Among cases, the mean duration of the first VR session was 25.7 min (SD = 14.1). The duration of the first VR session varied substantially between participants, ranging from 5 to 57 min. The second session showed a mean of 31.3 min (SD = 27.4). Likewise, the second VR session showed considerable variation in duration across participants, from 5 to 77 min. The mean cervical dilation at the start of the first VR session was 2.94 cm (SD = 1.59), increasing to 3.86 cm (SD = 1.07) by the onset of the second session (see Table 1).

Intrapartum Perceived Pain, Pain Management and Duration of Labour

Mean NRS pain scores before and after both the first and second VR sessions (on case level) did not demonstrate statistically significant differences (p = 0.43 and p = 0.74; see Table 2). At the VR session level, no significant pre–post differences in NRS pain scores were found (see Table 2). Nevertheless, change scores varied widely, ranging from a decreased pain score of −4 points to a pain increase of +6 points on the NRS. Small effect sizes were observed for women with induced labour (n = 31, Cohen’s d = 0.29, p = 0.12) and for sessions < 25 min (n = 21, d = 0.39, p = 0.09), and an intermediate effect for sessions during the active phase of labour (n = 7, d = 0.71, p = 0.11). These effects did not reach statistical significance, likely due to limited subgroup sample sizes.
In addition to VR, a range of intrapartum coping strategies were employed by women, including massage (26.9%, n = 29), water immersion (43.5%, n = 47), use of a birthing ball (50.0%, n = 54), use of a birth rope (6.5%, n = 7), and ambulation (5.6%, n = 6).
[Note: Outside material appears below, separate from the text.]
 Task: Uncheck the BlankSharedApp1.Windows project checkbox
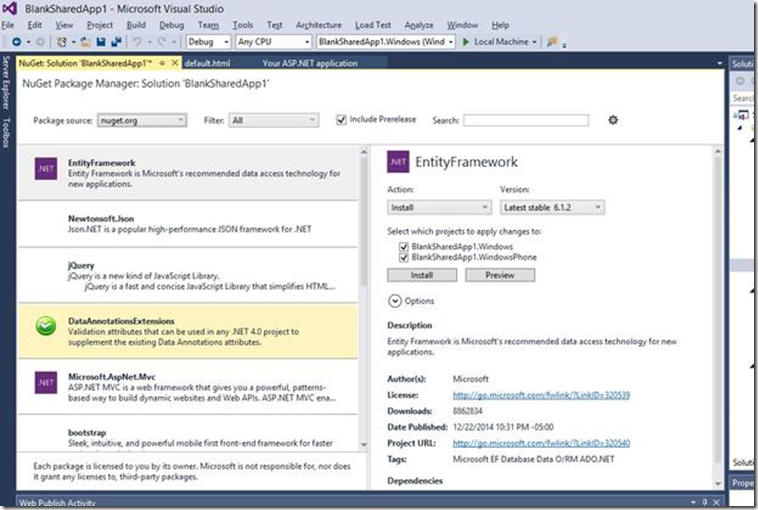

Massage, use of a birthing ball, and use of a birth rope were significantly more prevalent among cases (41.7%, 63.9%, and 13.9%) compared with the control group (19.4%, 43.1%, and 2.8%), reaching statistical significance (p = 0.01, p = 0.04, and p = 0.03; see Table 3).
More than half of the total sample received EA during labour (56.5%, n = 61), with a mean cervical dilation of 4.47 cm (SD = 1.85). The proportion of women receiving EA, as well as the mean cervical dilation at the time of EA initiation, did not differ significantly between cases and controls (p = 0.13 and p = 0.42). Only two labouring women used VR and EA simultaneously. The total duration of EA exposure was comparable between groups, even after adjusting for induction of labour and cervical dilation at admission (p = 0.86 and p = 0.56; see Table 3).
Labour duration was significantly longer among cases compared with controls. The mean duration from admission to the start of the second stage of labour was 11.21 h and the mean total duration of labour was 11.78 h in the VR group, versus 7.40 h and 8.27 h in the control group (p = 0.003 and p = 0.007). A small effect was found for both labour duration variables (r = −0.31 and r = −0.28). However, after controlling for induction of labour and cervical dilation at admission, the difference was no longer significant (p = 0.64 and p = 0.55). The ANCOVA-model did explain 38% to 39% of the variance in labour duration (R2 = 0.39 and R2 = 0.38). Adjusted estimated marginal means indicated a trend suggesting shorter durations of labour, birth, and EA exposure among women in the VR group when controlled for induction of labour and cervical dilation at admission (see Table 3).

4. Discussion

This study found no significant differences in pre- and post-VR pain scores, EA rate, duration of EA use, or duration of labour between women who used VR as part of their intrapartum pain management and those who received standard care.
To our knowledge, this is the first study on VR during labour to adopt a case–control study design, focusing on self-controlled timing, duration, or frequency of VR use. In contrast to other VR studies in obstetrics, we now have slightly more information on the duration or ‘dosage’ preferred by labouring women for VR experiences. To our knowledge, no previous VR studies include intrapartum use of VR for up to 77 min, as reported in our findings. The wide variation in dosage underscores the need for flexible, adaptable virtual content.
VR sessions predominantly commenced during the latent phase of labour, clinically defined as a cervical dilation of less than 5 cm. From 5 cm onwards, labour is considered to be in the active phase, with 5–6 cm dilation referred to as the acceleration phase [39,40]. Our lack of effect may be explained by prior studies that reported pain reduction during the active phase [13,16,41,42], whereas in our study, it was mainly used when pain was relatively low during the latent phase [43], potentially limiting its impact. Additionally, our finding that epidural analgesia was most often administered during the transition from the latent to the active phase of labour suggests an increased need for pain-coping methods from this stage onwards.
We observed that women in the VR group were more likely to engage with other non-pharmacological strategies for coping with labour pain. It remains unclear whether these methods were used in conjunction with VR or independently, but concurrent use is certainly possible. We are not aware of women’s perceptions of birth; it could be that cases had a more physiological mindset about birth, pursuing coping techniques rather than pain relief to cope with birth. Although these non-pharmacological coping strategies have been shown to significantly reduce the duration of labour [22,44,45,46], we did not observe a similar effect among cases, despite their higher use of such methods and/or VR, in terms of labour duration or the need for EA and duration of EA exposure. However, it could be that coping with labour in a more active and self-controlled way affects women’s satisfaction with coping with labour and labour itself [47,48].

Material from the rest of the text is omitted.